Many obese children and teens suffer from depression because of their inability to meet peer expectations, culminating with poor body image, low self-esteem and low self-confidence. The emotional impact of obesity is much harder on young girls and women in general than it is for boys and men.

– David Schlundt, Ph.D. Professor of Psychology, Vanderbilt University

According to Robert Kushner, an M.D from the Pritzker School of Medicine at the University of Chicago, the tragic prevalence of miracle diet pills is due largely to the desperate need of the obese to lose weight – a need fueled by our condemnation.

Diet Pill Dangers

In the 1990s, the Food and Drug Administration (FDA) approved dexfenfluramine, known as Redux, an appetite suppressant. Market demand for this drug surged, almost overnight, in response to the extensive advertising campaigns by weight loss programs, obesity clinics and physicians hoping to cash in on the weight-loss craze.

By 1996, dexfenfluramine was linked to a rare but fatal heart condition, primary pulmonary hypertension. But considering the dangers of morbid obesity, the FDA felt the continued use of dexfenfluramine was justified.

It wasn’t until 1997, when the FDA discovered a serious cardio-valvular linked to dexfenfluramine with a prevalence of 30% among users, did the FDA finally asked for the voluntary withdrawal of dexfenfluramine from the market. This example demonstrates the lengths and amounts of risk obese people are willing to endure.

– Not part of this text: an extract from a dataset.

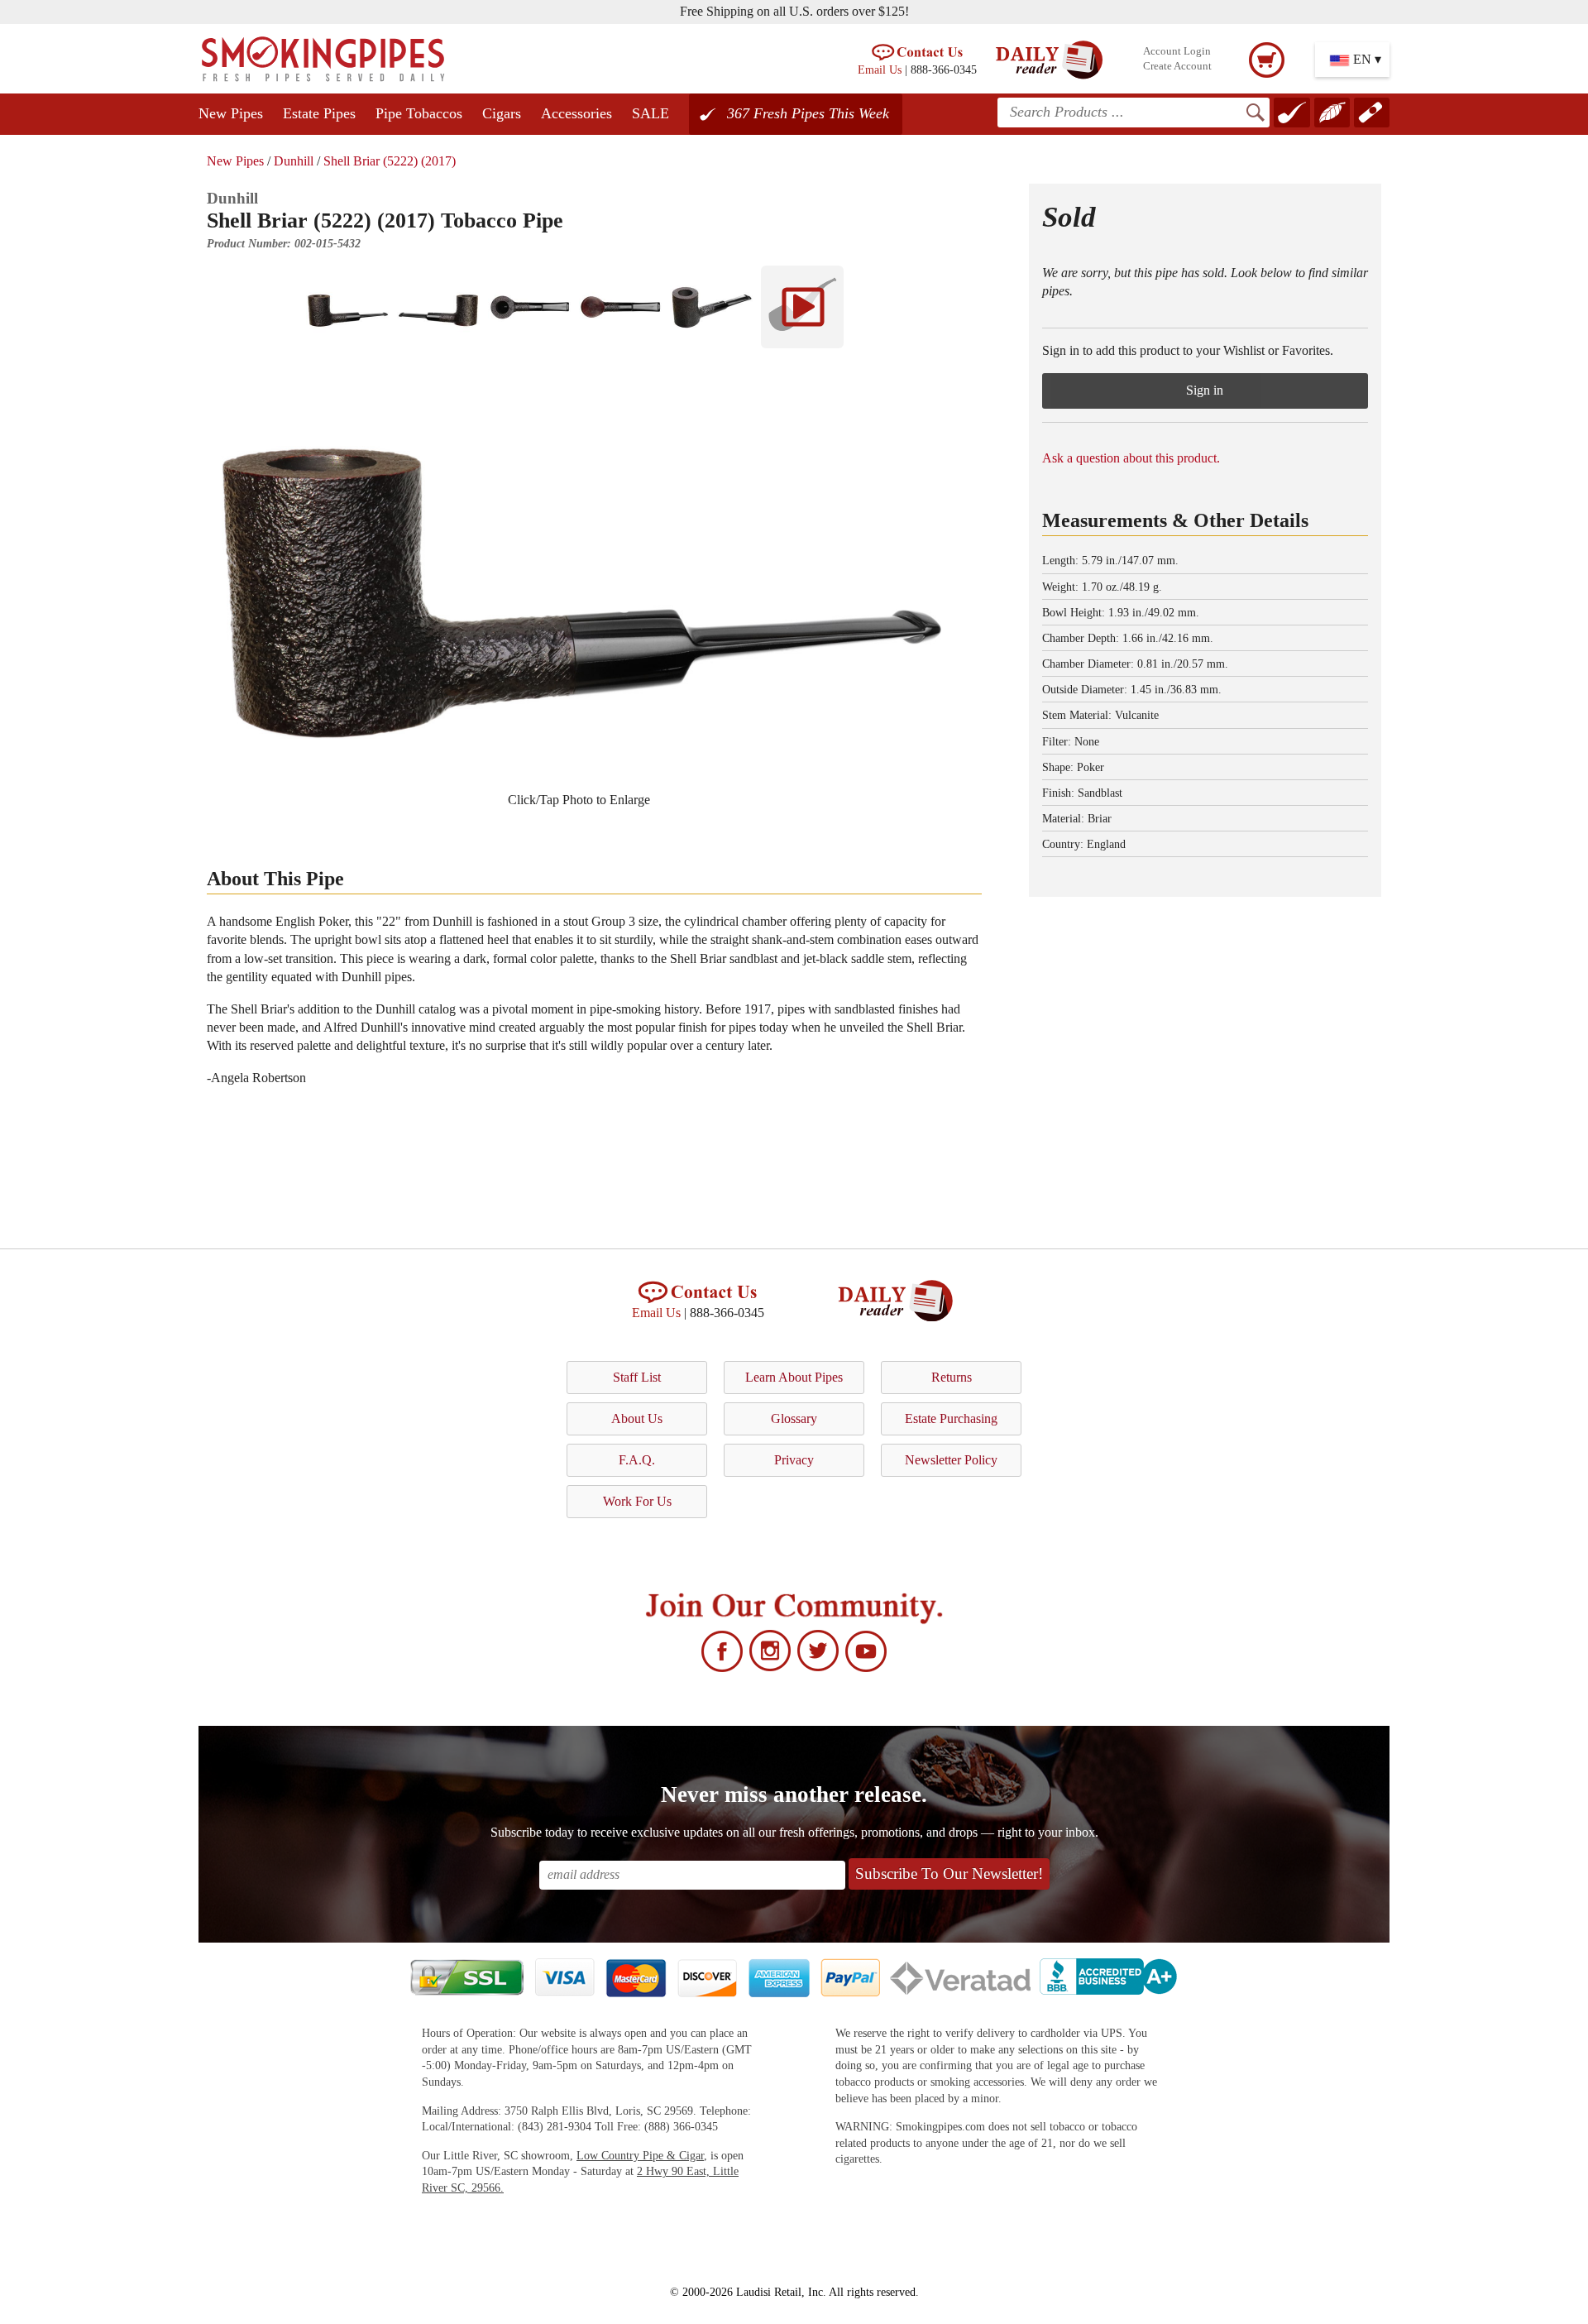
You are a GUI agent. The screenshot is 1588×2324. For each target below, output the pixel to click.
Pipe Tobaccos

Currently, unlike prescription medicine for diseases like diabetes or hypertension, diet drugs are unregulated by any formal organization. Dr. Kushner laments that “out of desperation, the public turns to any and all quick-fix weight reduction promotions.”

Self-proclaimed weight-loss clinics attract the vulnerable with ads exclaiming medical breakthroughs with quick, safe and permanent results. Obese people of all ages fall easy prey to unscrupulous opportunists making these unsubstantiated claims.